Die Olympischen Winterspiele 2026 in Mailand und Cortina d’Ampezzo erweisen sich nicht nur als sportliches Großereignis, sondern auch als bedeutender Wirtschaftsfaktor. Schätzungen zufolge könnte das Event einen Gesamteffekt von rund 5,3 Milliarden Euro für Italien erzeugen, insbesondere durch Tourismus, Bauprojekte und internationale Aufmerksamkeit.
Zu den größten Gewinnern zählt die Hotel- und Tourismusbranche. Trotz stark gestiegener Preise — teils im vierstelligen Bereich pro Nacht — sind viele Unterkünfte ausgebucht. Die enorme Nachfrage macht deutlich, wie stark Großereignisse kurzfristig die regionale Wirtschaft ankurbeln können.
Ein erheblicher Teil der Investitionen floss in Infrastruktur, Sportstätten und Verkehrsanbindungen. Insgesamt belaufen sich die Kosten der Spiele auf rund 5 – 6 Milliarden Euro, wobei Italien langfristig auf positive wirtschaftliche Effekte setzt. Neue Anlagen, Verkehrsprojekte und internationale Sichtbarkeit sollen die Wettbewerbsfähigkeit der Region über das Event hinaus stärken.

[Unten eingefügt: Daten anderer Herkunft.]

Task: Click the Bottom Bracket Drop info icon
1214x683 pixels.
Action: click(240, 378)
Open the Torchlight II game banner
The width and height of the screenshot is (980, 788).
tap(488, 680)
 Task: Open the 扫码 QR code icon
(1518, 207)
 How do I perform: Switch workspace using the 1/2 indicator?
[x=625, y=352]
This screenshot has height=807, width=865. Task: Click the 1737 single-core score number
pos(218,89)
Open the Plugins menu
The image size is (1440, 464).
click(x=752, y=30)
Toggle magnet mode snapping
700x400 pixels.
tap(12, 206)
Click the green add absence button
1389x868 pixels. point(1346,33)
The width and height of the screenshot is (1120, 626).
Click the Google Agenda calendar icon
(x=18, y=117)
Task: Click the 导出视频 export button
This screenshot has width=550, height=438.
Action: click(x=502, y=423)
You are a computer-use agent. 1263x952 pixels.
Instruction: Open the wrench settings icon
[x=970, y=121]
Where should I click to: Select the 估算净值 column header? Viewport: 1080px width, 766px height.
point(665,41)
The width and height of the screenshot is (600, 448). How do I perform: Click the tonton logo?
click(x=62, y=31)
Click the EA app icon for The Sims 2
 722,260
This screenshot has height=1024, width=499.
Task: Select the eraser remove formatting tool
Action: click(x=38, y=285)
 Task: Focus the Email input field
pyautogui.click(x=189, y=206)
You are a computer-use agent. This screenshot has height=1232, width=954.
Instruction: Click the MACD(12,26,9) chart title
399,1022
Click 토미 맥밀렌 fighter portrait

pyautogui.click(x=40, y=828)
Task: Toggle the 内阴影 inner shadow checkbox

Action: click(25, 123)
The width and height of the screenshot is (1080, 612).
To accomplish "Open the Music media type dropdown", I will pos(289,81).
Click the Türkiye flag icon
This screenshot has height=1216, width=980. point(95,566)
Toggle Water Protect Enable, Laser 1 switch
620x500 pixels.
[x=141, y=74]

Gleichzeitig werden auch kritische Stimmen laut. Hohe Baukosten, Umweltbelastungen und die Gefahr ungenutzter Anlagen nach den Spielen — sogenannte „Geisterarenen“ — gehören zu den wiederkehrenden Risiken großer Sportveranstaltungen. Zudem könnten extreme Preissteigerungen normale Touristen verdrängen und soziale Spannungen verstärken.
Die Winterspiele finden dezentral an mehreren Orten in Norditalien statt, darunter Mailand, Cortina d’Ampezzo, Verona und weitere alpine Regionen. Diese Struktur soll möglichst viele Wirtschaftszweige einbinden — von Mode und Kultur bis zum alpinen Tourismus — und das Land als vielseitige Destination präsentieren.
Insgesamt zeigen die Spiele exemplarisch die Doppelrolle olympischer Großevents: Sie sind zugleich Wachstumsmotor, Prestigeprojekt und finanzielles Risiko. Ob der langfristige Nutzen die hohen Investitionen rechtfertigt, wird sich erst in den Jahren nach dem Event entscheiden.